**TEXT BLOCK**.
⟨
## By "hand" using R r code
a <- c(1,2,3,4,5)
b <- c(3,5,4,7,9)
mean_difference <- mean(a)-mean(b) # compute mean difference
variance_a <- var(a) # compute variance for A
variance_b <- var(b) # compute variance for B
# Compute top part and bottom part of sp formula
sp_numerator <- (4*variance_a + 4* variance_b)
sp_denominator <- 5+5-2
sp <- sqrt(sp_numerator/sp_denominator) # compute sp
# compute t following formulat
t <- mean_difference / ( sp * sqrt( (1/5) +(1/5) ) )
t # print results
# using the R function t.test
t.test(a,b, paired=FALSE, var.equal = TRUE)
Section 6.4 Independent samples t-test: The return of the t-test?
If you’ve been following the Star Wars references, we are on last movie (of the original trilogy)... the independent t-test. This is were basically the same story plays out as before, only slightly different.
Remember there are different \(t\)-tests for different kinds of research designs. When your design is a between-subjects design, you use an independent samples t-test. Between-subjects design involve different people or subjects in each experimental condition. If there are two conditions, and 10 people in each, then there are 20 total people. And, there are no paired scores, because every single person is measured once, not twice, no repeated measures. Because there are no repeated measures we can’t look at the difference scores between conditions one and two. The scores are not paired in any meaningful way, to it doesn’t make sense to subtract them. So what do we do?
The logic of the independent samples t-test is the very same as the other \(t\)-tests. We calculated the means for each group, then we find the difference. That goes into the numerator of the t formula. Then we get an estimate of the variation for the denominator. We divide the mean difference by the estimate of the variation, and we get \(t\text{.}\) It’s the same as before.
The only wrinkle here is what goes into the denominator? How should we calculate the estimate of the variance? It would be nice if we could do something very straightforward like this, say for an experiment with two groups A and B:
\begin{equation*}
t = \frac{\bar{A}-\bar{B}}{\left(\frac{\text{SEM}_A+\text{SEM}_B}{2}\right)}
\end{equation*}
In plain language, this is just:
-
Find the mean difference for the top part
-
Compute the SEM (standard error of the mean) for each group, and average them together to make a single estimate, pooling over both samples.
⟩
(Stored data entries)
⟨
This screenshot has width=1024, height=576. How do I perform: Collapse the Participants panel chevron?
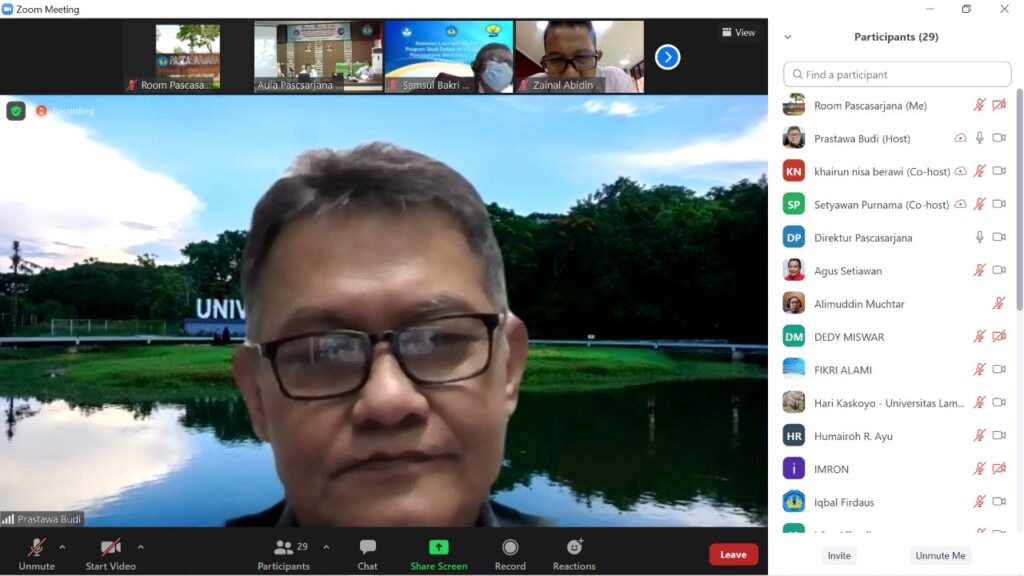pos(788,37)
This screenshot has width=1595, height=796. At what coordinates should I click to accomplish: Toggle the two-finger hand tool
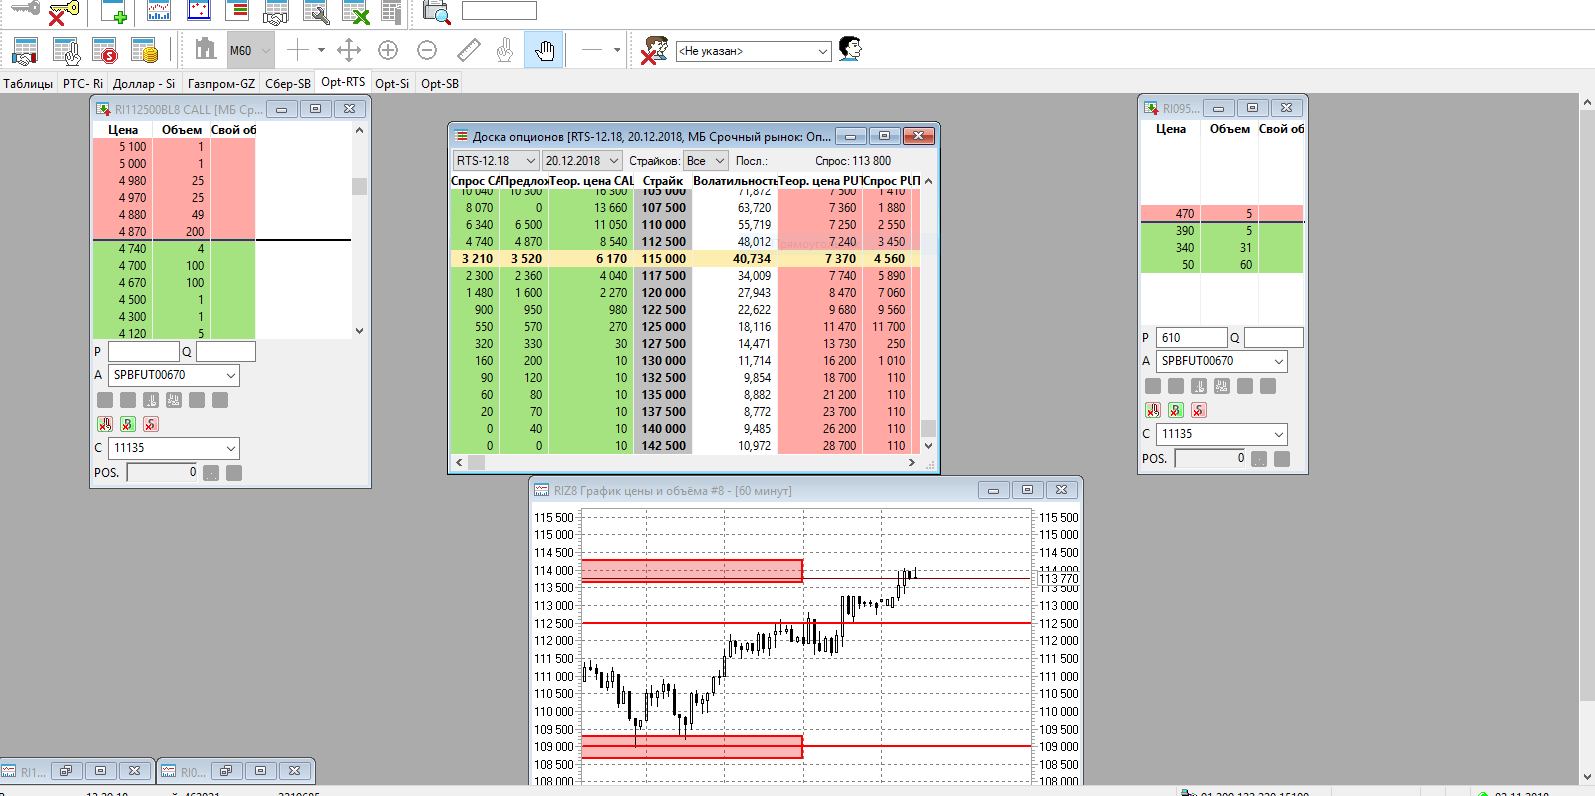(506, 50)
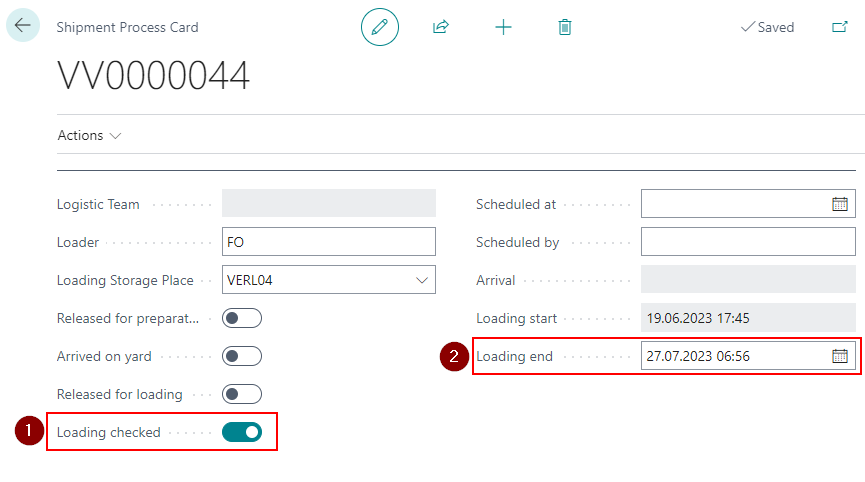Open the share icon menu

(x=440, y=27)
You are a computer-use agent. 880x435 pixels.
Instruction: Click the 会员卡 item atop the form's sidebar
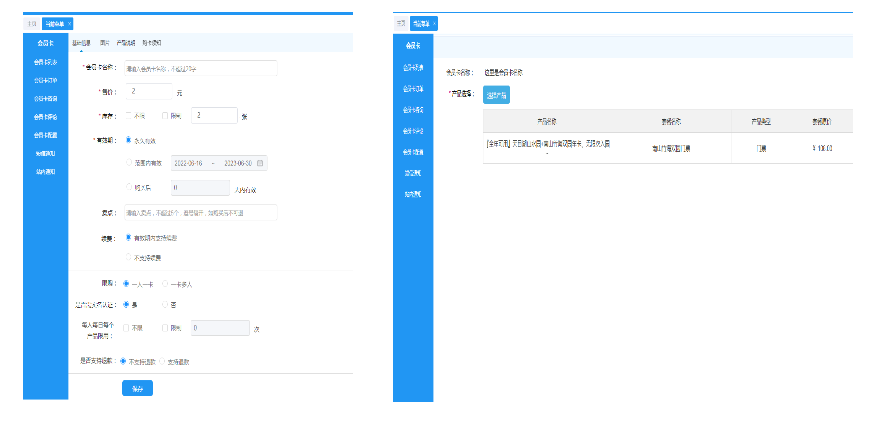(x=45, y=43)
⟩
**DIRECTIONS**.
(a) Summarize the passage on the independent samples t-test in two sentences.
(b) Set down verbatim the part of the passage on the independent samples t-test that opens with the words containing "sp_denominator <- 5+5-2" and closes with "only slightly different.".

**TASK SOLUTIONS**.
(a) An independent samples t-test is used for a between-subjects design, in which each person is measured only once, so the scores are not paired and difference scores between conditions cannot be taken. Its logic is the same as that of the other t-tests: the difference between the group means is divided by an estimate of the variation, and the only open question is how to calculate that estimate for the denominator.

(b)
sp_denominator <- 5+5-2
sp <- sqrt(sp_numerator/sp_denominator) # compute sp
# compute t following formulat
t <- mean_difference / ( sp * sqrt( (1/5) +(1/5) ) )
t # print results
# using the R function t.test
t.test(a,b, paired=FALSE, var.equal = TRUE)
Section 6.4 Independent samples t-test: The return of the t-test?
If you’ve been following the Star Wars references, we are on last movie (of the original trilogy)... the independent t-test. This is were basically the same story plays out as before, only slightly different.